Description of the task
Produce the listing below again, exactly as shown.
***** Listed records *****
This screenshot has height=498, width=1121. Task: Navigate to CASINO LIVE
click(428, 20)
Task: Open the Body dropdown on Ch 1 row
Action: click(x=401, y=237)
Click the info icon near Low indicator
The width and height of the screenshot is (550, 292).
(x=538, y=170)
*****
Reply to the exercise
This screenshot has height=498, width=1121. Task: Navigate to CASINO LIVE
click(428, 20)
Task: Open the Body dropdown on Ch 1 row
Action: click(x=401, y=237)
Click the info icon near Low indicator
The width and height of the screenshot is (550, 292).
(x=538, y=170)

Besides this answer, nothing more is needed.